Validation of the Identified Reference Genes

The expression levels of HupA biosynthesis-related genes, L/ODC (Unigene94617, Unigene94988), and cytochrome P450s (CL94158.8, CL11443.2, Unigene1166, and Unigene25121) were investigated using different reference genes in different tissues at different developmental stages to validate the selected candidate reference genes. Each of the two most stable reference genes (TBP and GAPDH), its combination (TBP + GAPDH), and the two least stable reference genes (HSP90 and MUB) were used as internal controls. When using TBP alone, GAPDH alone, MUB alone, and the combination of TBP + GAPDH for normalization, the expression patterns were similar in all six validated genes. However, when the least stable gene HSP90 was used for normalization, the expression patterns showed some differences (Figure 8). Thus, RNA Seq-assisted selection of candidate reference genes was helpful.

FIGURE 8.

FIGURE 8

Relative expression patterns of CL94158.8, CL11443.2, Unigene94617, Unigene94988, Unigene1166, and Unigene25121.

Discussion

Standardization and quality assessment of traditional herbal formulations is of paramount importance in order to modernize. However, still major bottlenecks faced by the herbal industry is the unavailability of rigid quality control profiles, primarily because of the complexity and incomplete knowledge of the active medicinal compounds. H. serrata, a vulnerable group of slow-growing plant, extensively harvested by the traditional medicinal practitioners. It contains many active compounds, especially HupA whose contents differed significantly among the organs, varieties, age, and production areas of the herbal medicines (Ma et al., 2006). Hence, to address such variation in quality of medicinal material, studies has been directed towards understanding the molecular regulatory mechanisms of secondary metabolism through transcriptomics or functional genomics approaches.

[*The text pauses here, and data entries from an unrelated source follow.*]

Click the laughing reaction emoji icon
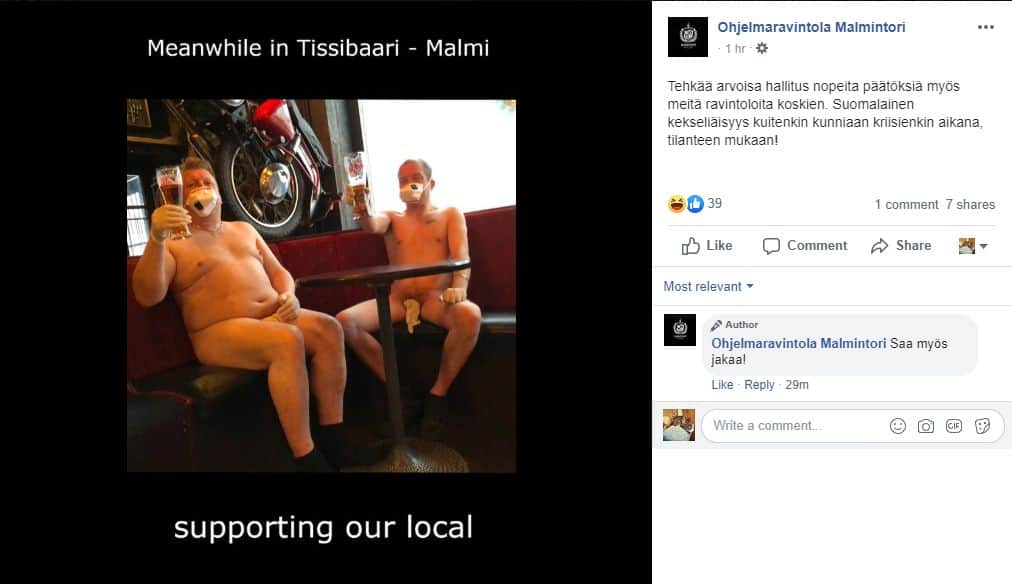This screenshot has height=584, width=1012. click(676, 204)
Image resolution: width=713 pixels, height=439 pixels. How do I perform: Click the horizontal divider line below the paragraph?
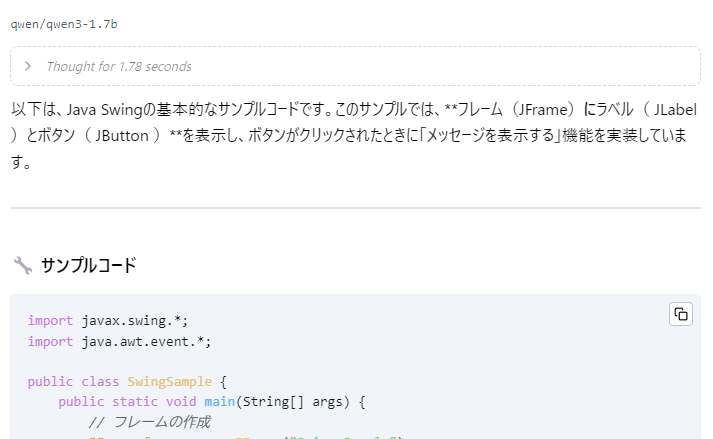coord(355,208)
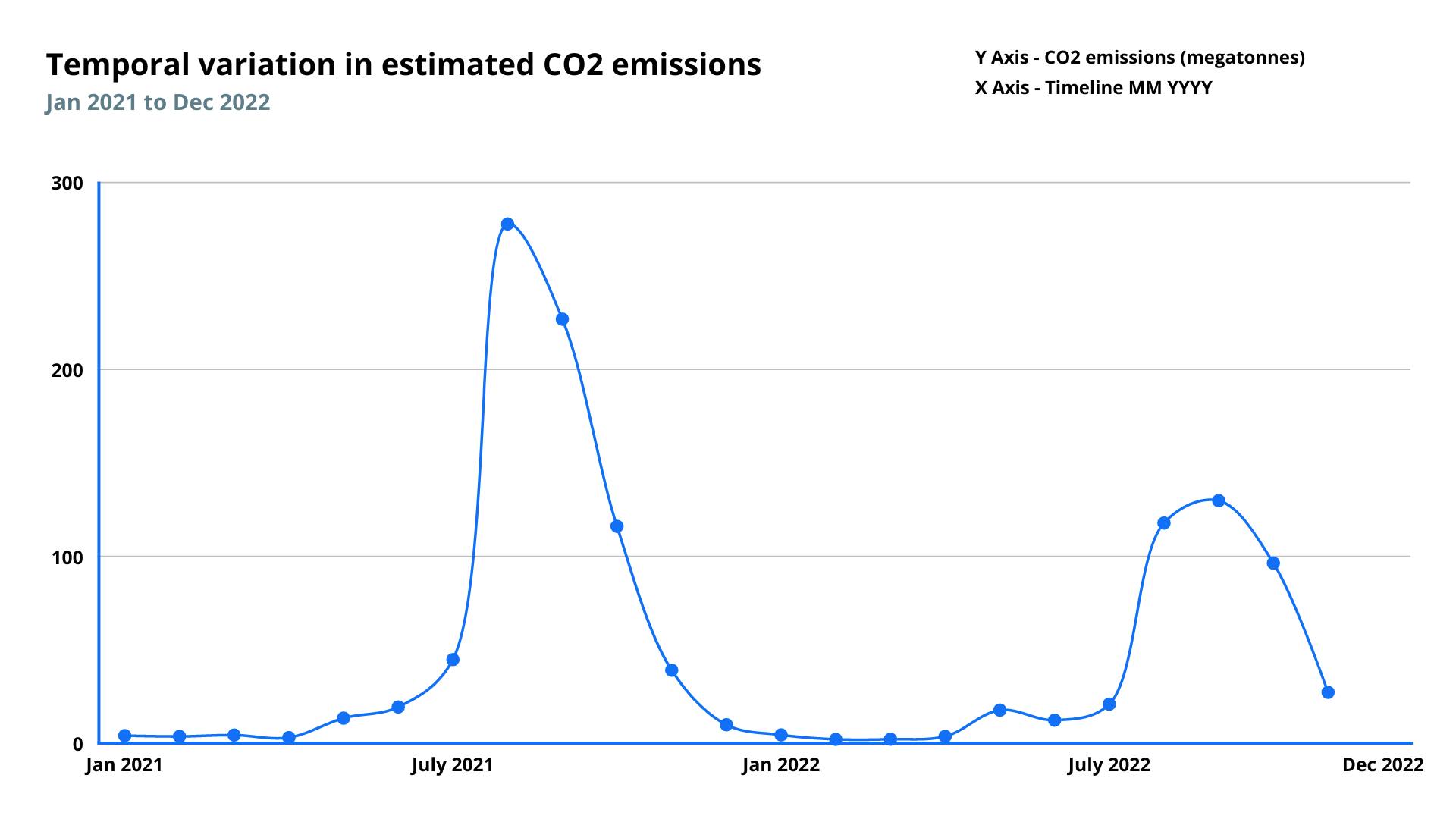Screen dimensions: 1456x819
Task: Click the July 2022 data point
Action: pos(1109,704)
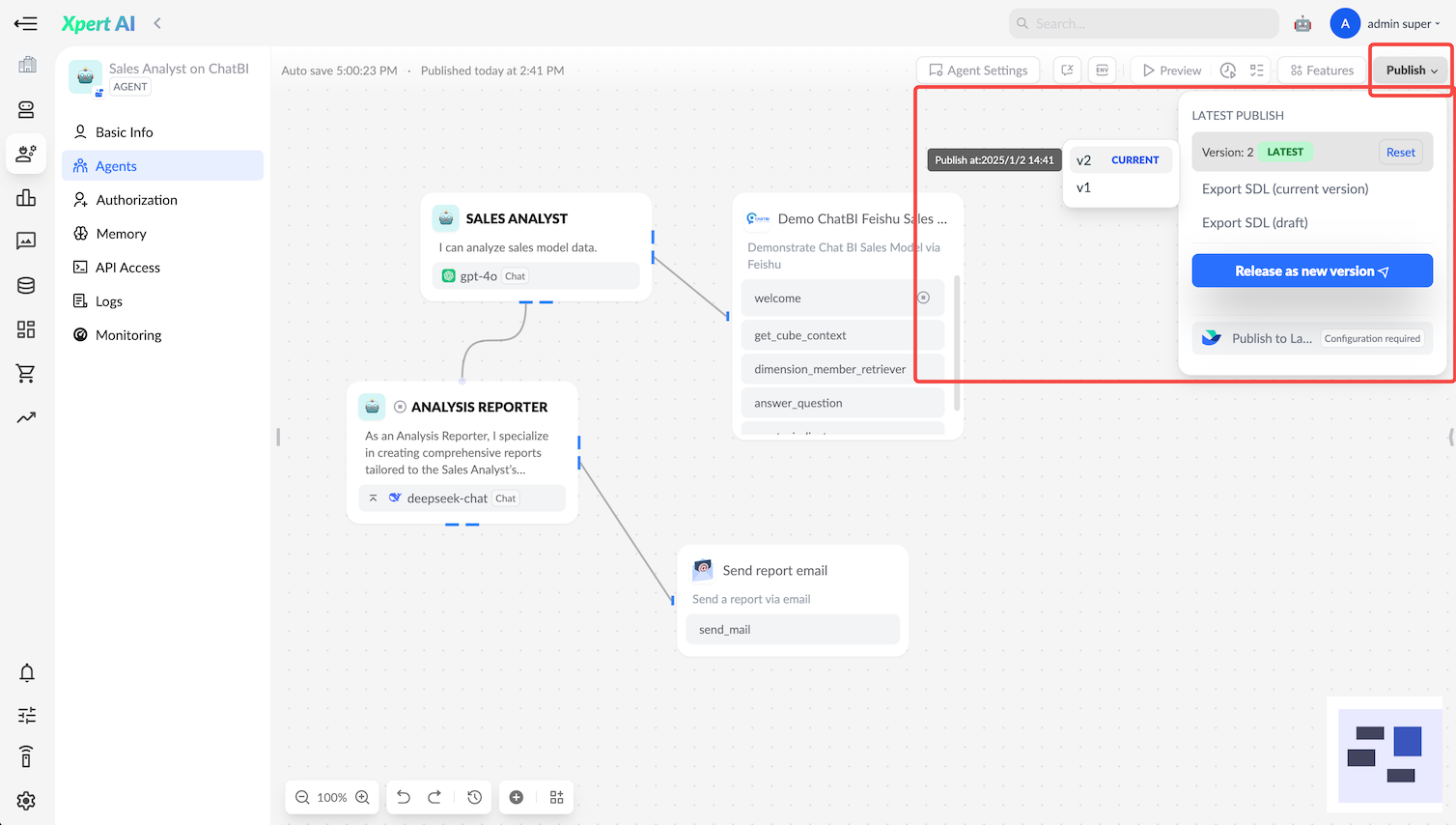
Task: Click the checklist icon next to the clock
Action: coord(1256,70)
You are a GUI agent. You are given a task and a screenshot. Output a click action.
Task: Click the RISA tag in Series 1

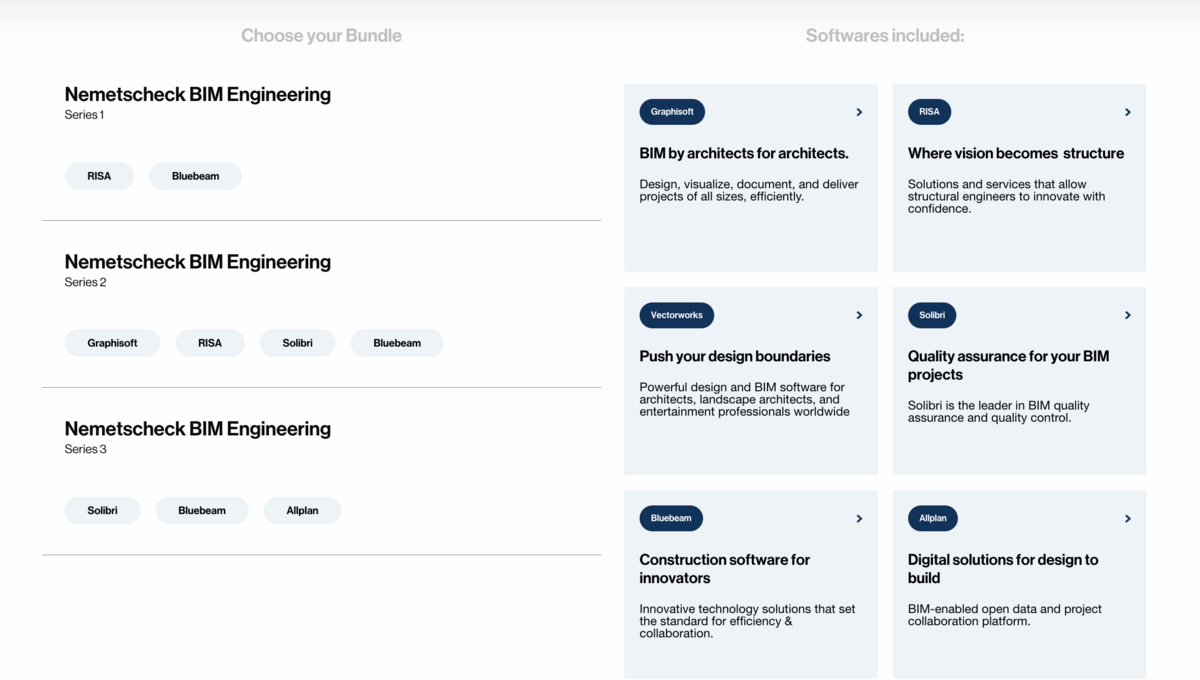[99, 176]
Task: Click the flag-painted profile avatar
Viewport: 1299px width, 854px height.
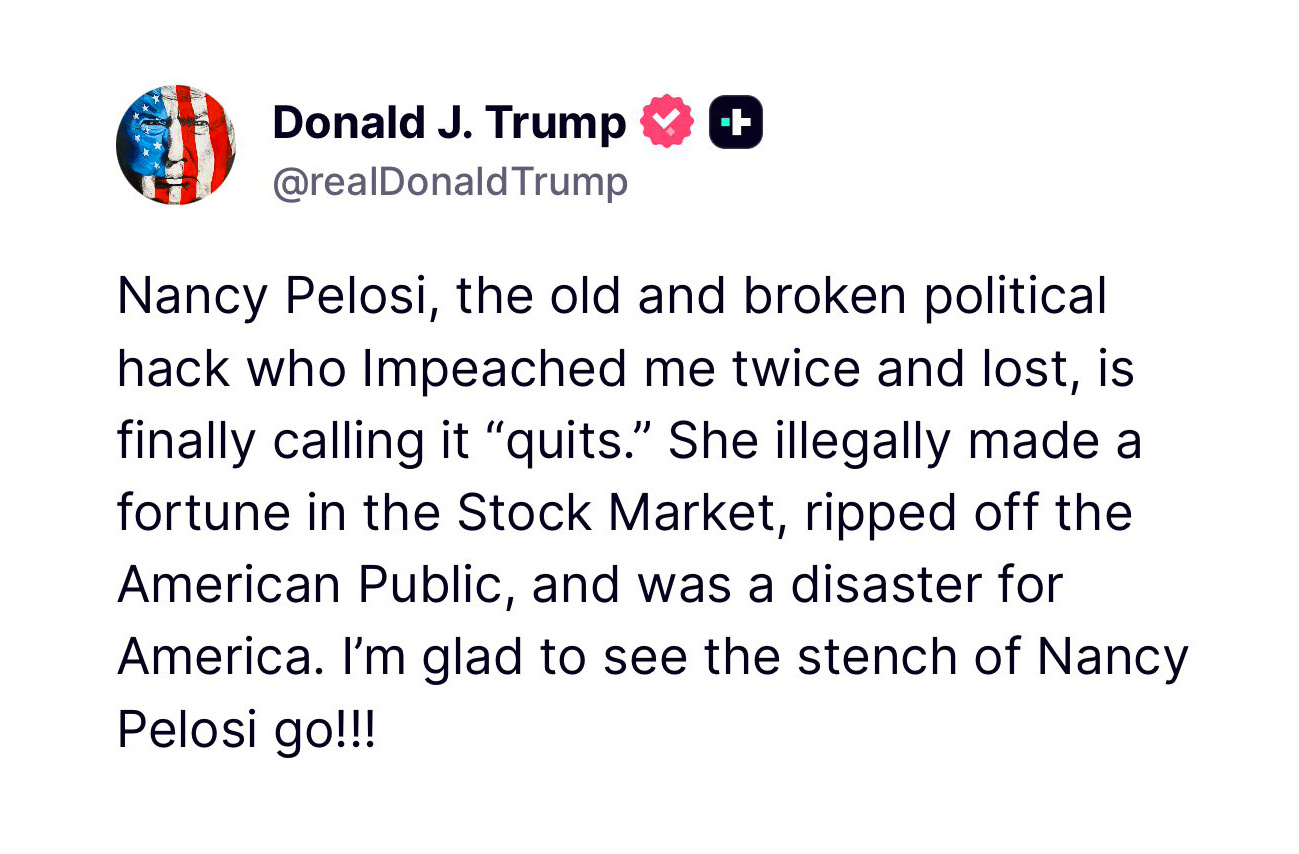Action: tap(176, 145)
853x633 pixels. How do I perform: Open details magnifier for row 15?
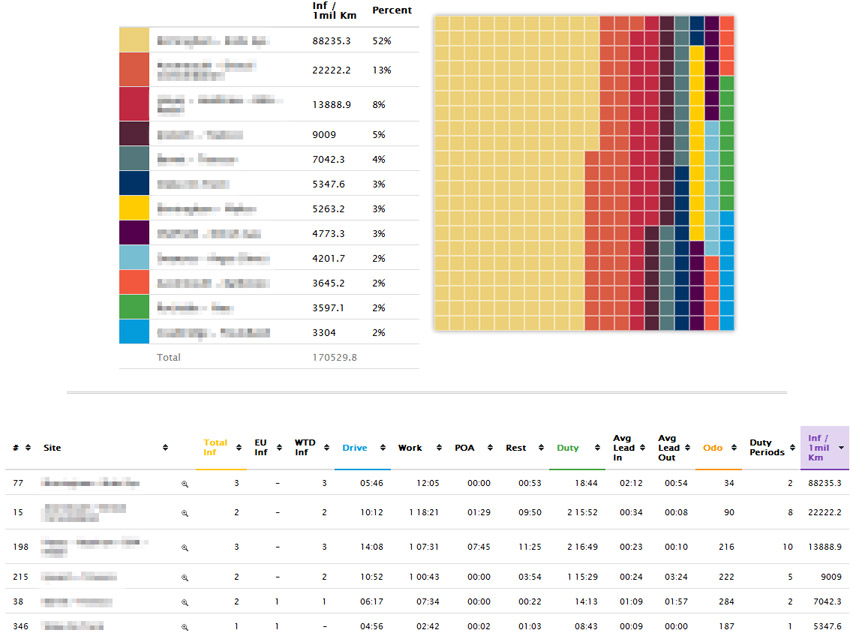pyautogui.click(x=185, y=512)
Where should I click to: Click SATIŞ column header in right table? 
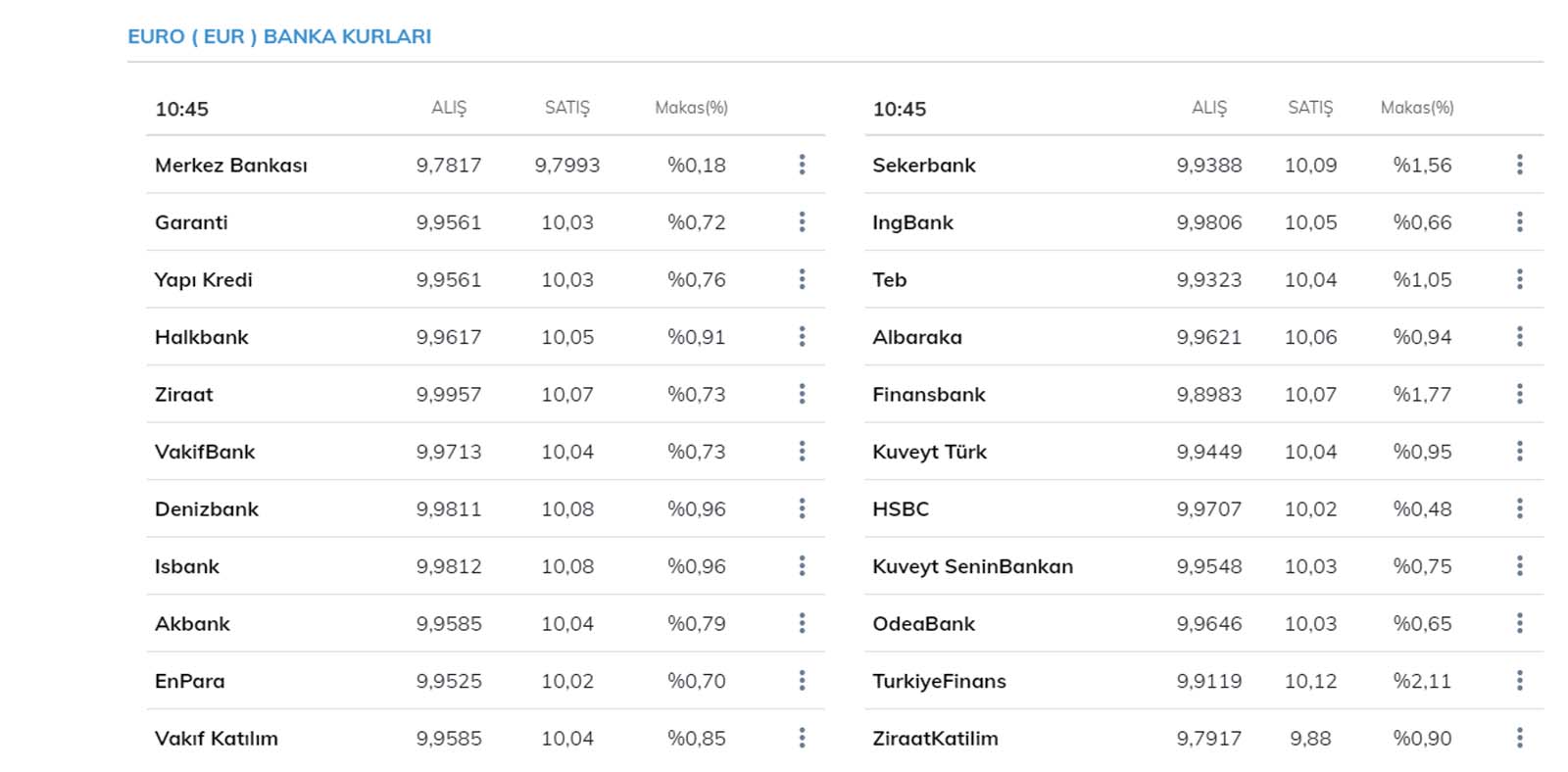[x=1309, y=108]
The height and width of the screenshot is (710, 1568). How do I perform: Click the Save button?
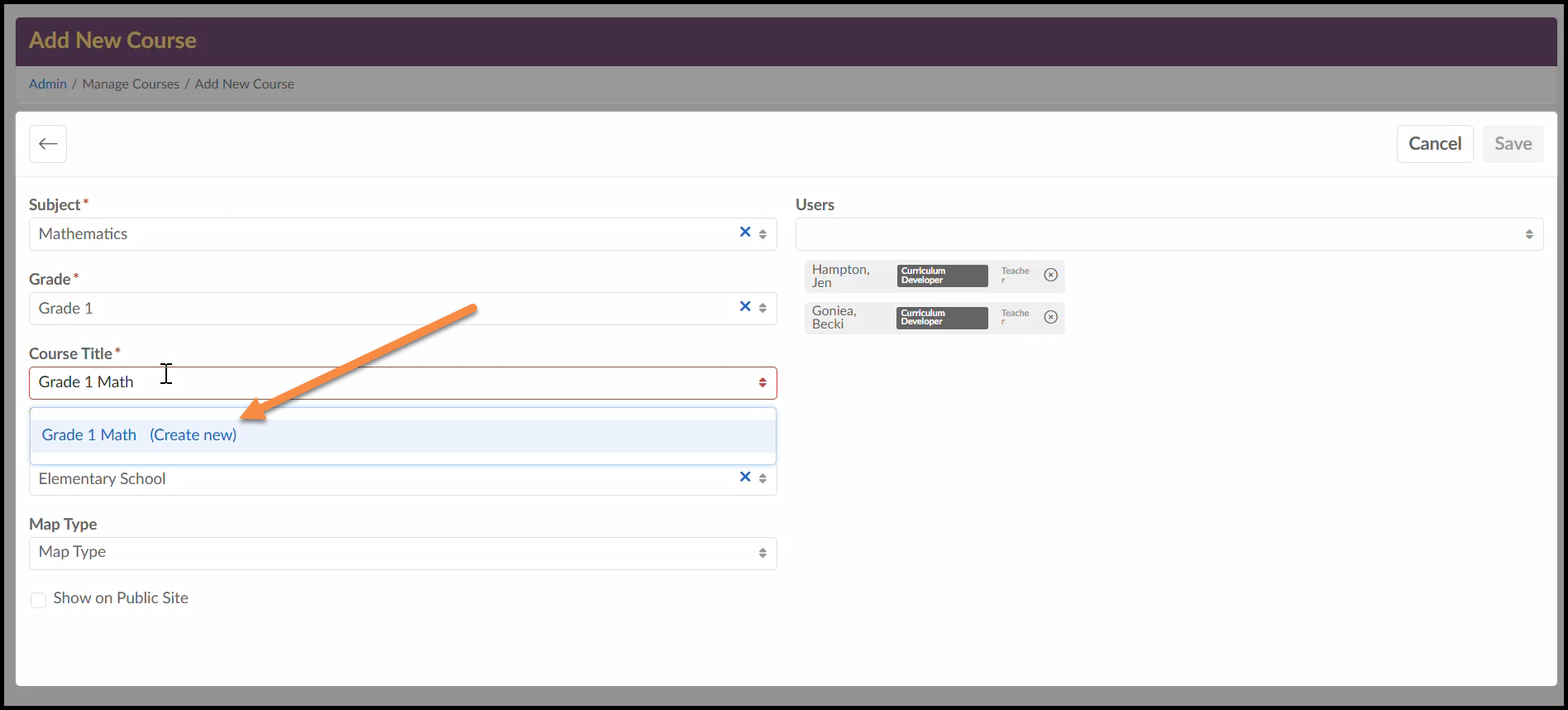(x=1513, y=144)
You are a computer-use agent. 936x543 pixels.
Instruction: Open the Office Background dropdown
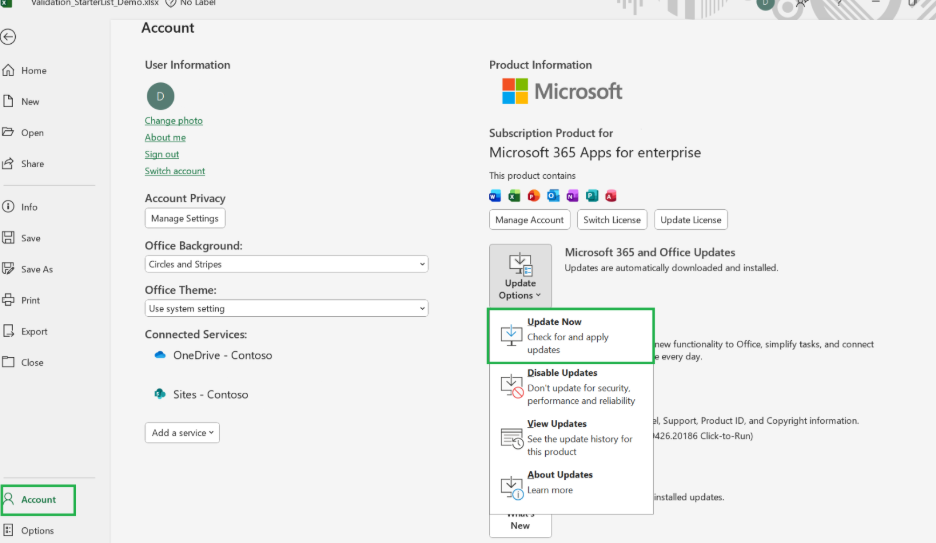pos(287,264)
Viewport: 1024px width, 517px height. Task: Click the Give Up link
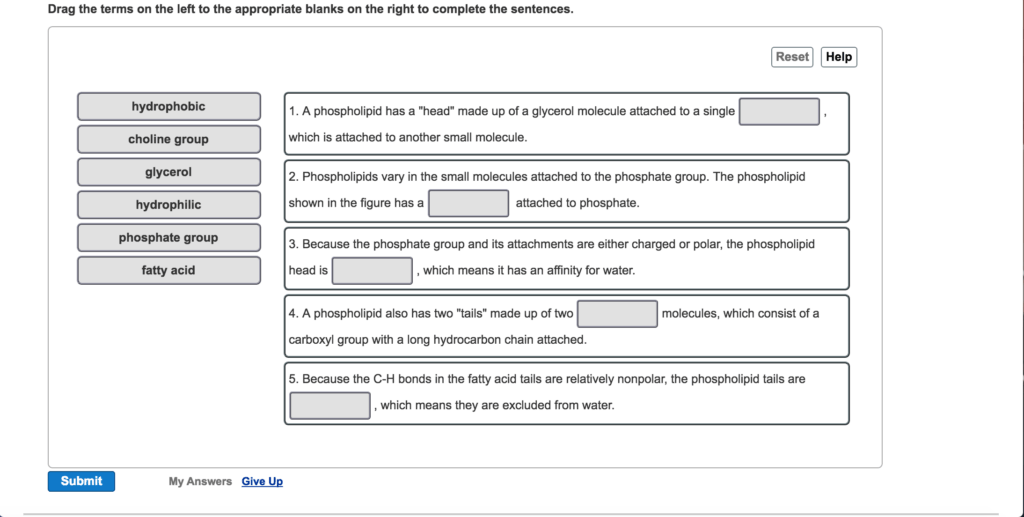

Most of the modern plant research is often underpinned by the genetic approach creating transgenic lines to test the gene functions in planta. Inability to genetically transform any lycophytes species such as H. serrata has been challenging, and as such our understanding of Huperzia development lags significantly behind almost all other land plant lineages despite its traditional medicinal application. Recently, our group published the global RNA-seq of four different tissues which assisted us for the gene mining regards to the HupA biosynthesi (Yang et al., 2017). Elucidating the biosynthetic pathway is a prerequisite to heterologous production of targeted metabolites limiting the overexploitation of the natural habitat. To our knowledge no suitable reference gene for this plant is available. It is important to select a suitable reference gene to study the different expression patterns in different varieties and different tissues in medicinal plants. Here, we report the use of eight genes (actin, tubulin, 18S, TBP, GAPDH, HSP90, MUB, and SAM), to select and validate the suitable reference genes for the qRT-PCR normalization in different tissues and developmental growth stages.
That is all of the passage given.